In a culture that thrives on the idea of choice, it seems reasonable to want to choose to wear a bikini over a headscarf. I say this with an awareness that this is my personal opinion. I am not interested in anyone agreeing or disagreeing with me. If someone is, then it is just the way the world is-people agree and disagree all the time.
But I did not grow up in a culture where wearing the bikini was on obvious choice. In my family the hijab or the burqa as it is called (mind not the burkha) was a way of life for my grandmother, aunts and cousins. My mother modified this tradition in the years we lived in Delhi by covering her head with a milder cotton gauze cloth rather than the black one. But even now I have nieces and sisters who wear the hijab/headscarf.
For a long time I was judgmental about those in my family who would cover themselves. It sort of bordered on a certain kind of understanding of them and I felt that they were not too brave. I would wonder why don;t they rebel and react. What makes some women so accepting of whatever is offered to them.
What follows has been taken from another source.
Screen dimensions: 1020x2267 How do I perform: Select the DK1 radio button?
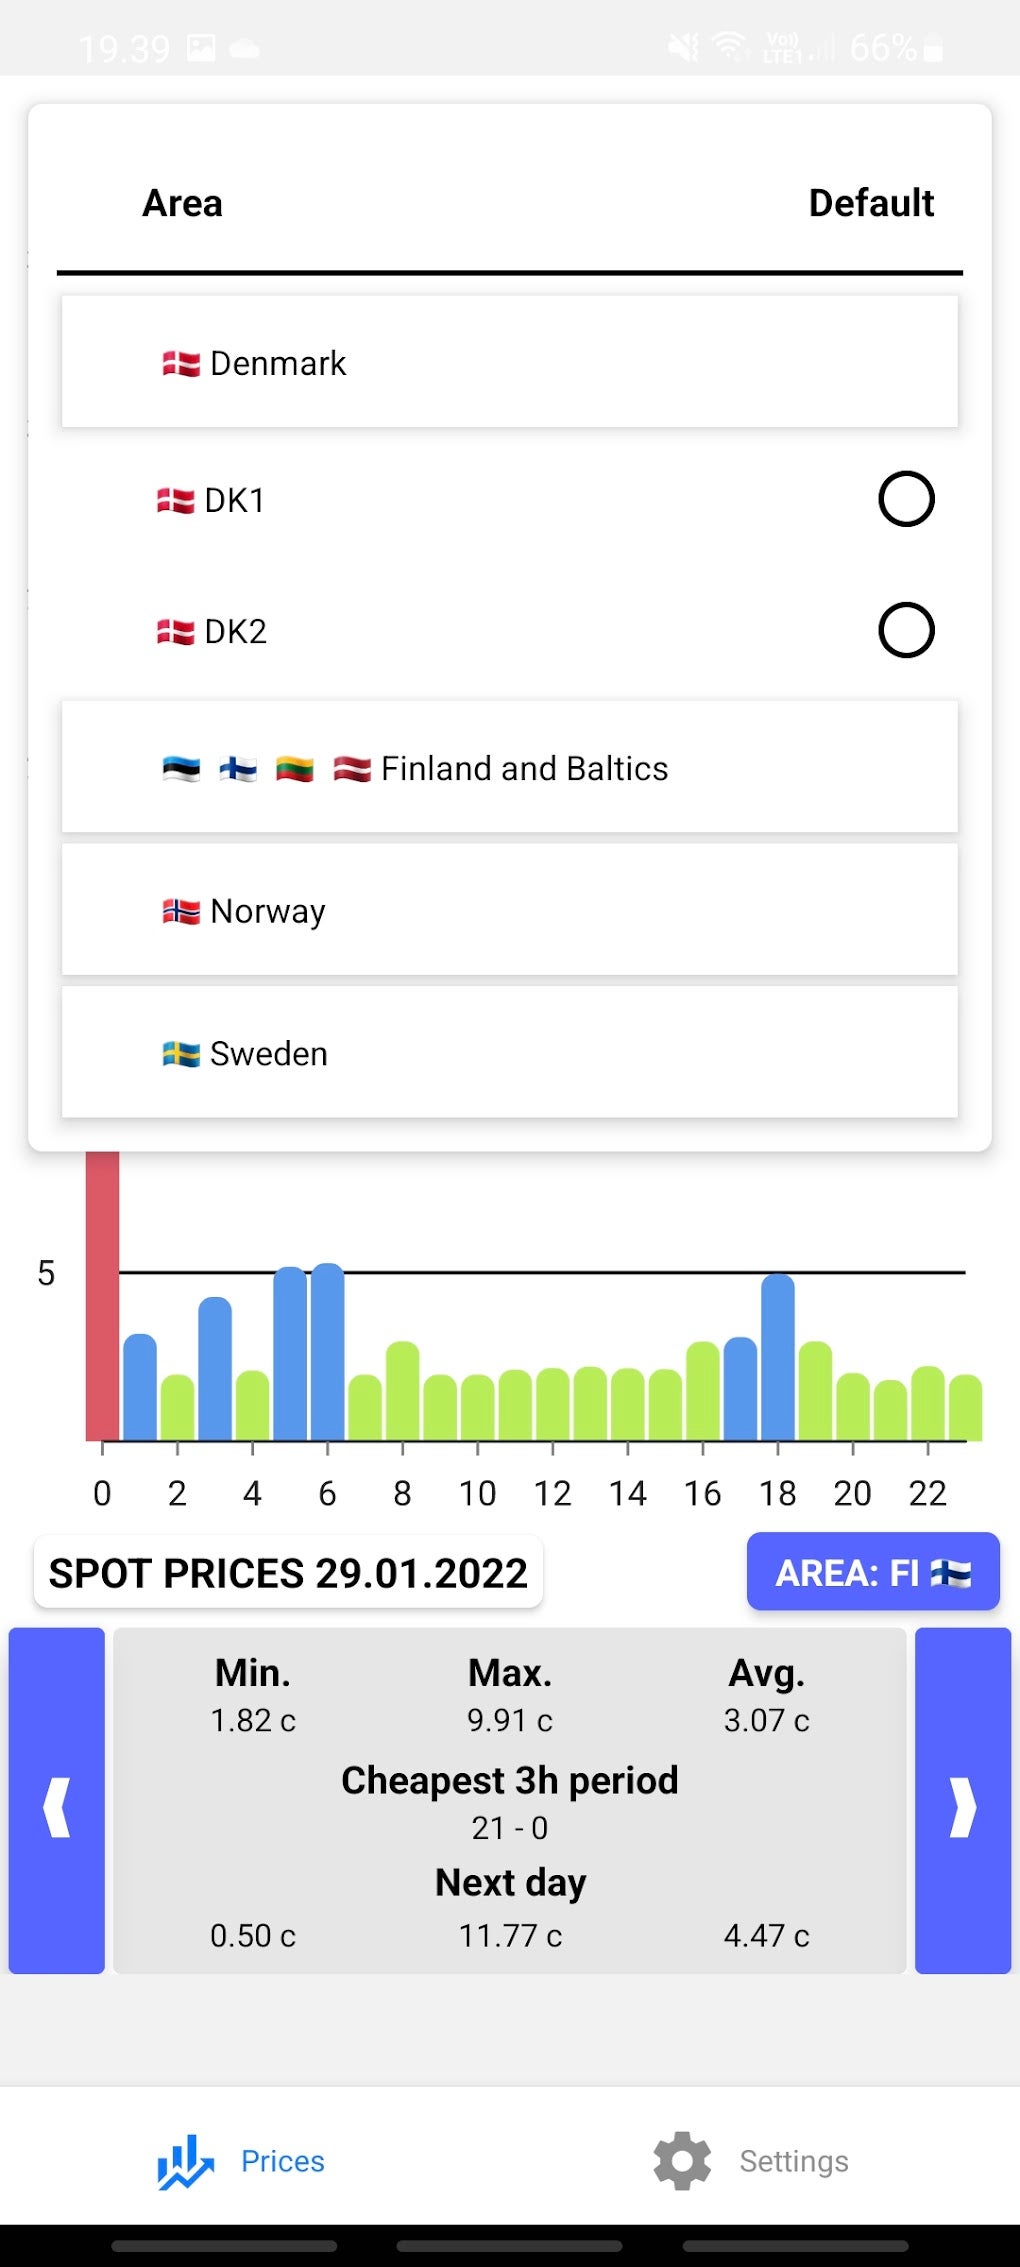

And then I came to America. This was 2009.
I am still wondering what has happened in these two years that in Feb 2012 I ordered my first headscarf.
I don't know if I want to wear it forever but I most definitely want to celebrate this feeling of walking on the streets bearing a strange anonymity. It seems like a practice that defies mechanisms of surveillance and it also takes away from the pain of being watched all the time.